------ Data supplied

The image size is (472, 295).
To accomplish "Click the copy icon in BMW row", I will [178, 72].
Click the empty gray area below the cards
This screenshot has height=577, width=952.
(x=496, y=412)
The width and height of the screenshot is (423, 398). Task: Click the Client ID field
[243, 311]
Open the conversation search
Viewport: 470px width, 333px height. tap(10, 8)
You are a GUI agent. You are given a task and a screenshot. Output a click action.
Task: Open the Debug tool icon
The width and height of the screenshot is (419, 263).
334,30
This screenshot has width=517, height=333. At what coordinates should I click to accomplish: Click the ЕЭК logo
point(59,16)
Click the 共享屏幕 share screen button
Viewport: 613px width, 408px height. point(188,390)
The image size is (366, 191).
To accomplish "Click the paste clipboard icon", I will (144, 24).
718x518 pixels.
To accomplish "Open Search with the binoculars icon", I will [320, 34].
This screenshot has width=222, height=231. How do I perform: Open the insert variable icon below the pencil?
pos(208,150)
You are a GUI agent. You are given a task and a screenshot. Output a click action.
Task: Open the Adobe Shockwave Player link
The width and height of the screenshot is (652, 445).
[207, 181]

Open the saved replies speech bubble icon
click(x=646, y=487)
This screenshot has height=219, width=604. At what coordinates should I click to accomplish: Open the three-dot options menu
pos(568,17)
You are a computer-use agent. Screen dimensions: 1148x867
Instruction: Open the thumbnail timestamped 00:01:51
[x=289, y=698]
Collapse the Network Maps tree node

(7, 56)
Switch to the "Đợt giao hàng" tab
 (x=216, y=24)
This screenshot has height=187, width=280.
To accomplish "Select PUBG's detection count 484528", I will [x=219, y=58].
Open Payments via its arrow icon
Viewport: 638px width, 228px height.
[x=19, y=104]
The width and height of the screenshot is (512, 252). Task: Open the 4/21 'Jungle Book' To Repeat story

------------

Nothing but the lines from the one with "Open the saved replies speech bubble icon" through the end of the data above should be reproduced, each exactly, both ends included.

Open the saved replies speech bubble icon
click(x=646, y=487)
This screenshot has height=219, width=604. At what coordinates should I click to accomplish: Open the three-dot options menu
pos(568,17)
You are a computer-use agent. Screen dimensions: 1148x867
Instruction: Open the thumbnail timestamped 00:01:51
[x=289, y=698]
Collapse the Network Maps tree node

(7, 56)
Switch to the "Đợt giao hàng" tab
 (x=216, y=24)
This screenshot has height=187, width=280.
To accomplish "Select PUBG's detection count 484528", I will [x=219, y=58].
Open Payments via its arrow icon
Viewport: 638px width, 228px height.
[x=19, y=104]
The width and height of the screenshot is (512, 252). Task: Open the 4/21 'Jungle Book' To Repeat story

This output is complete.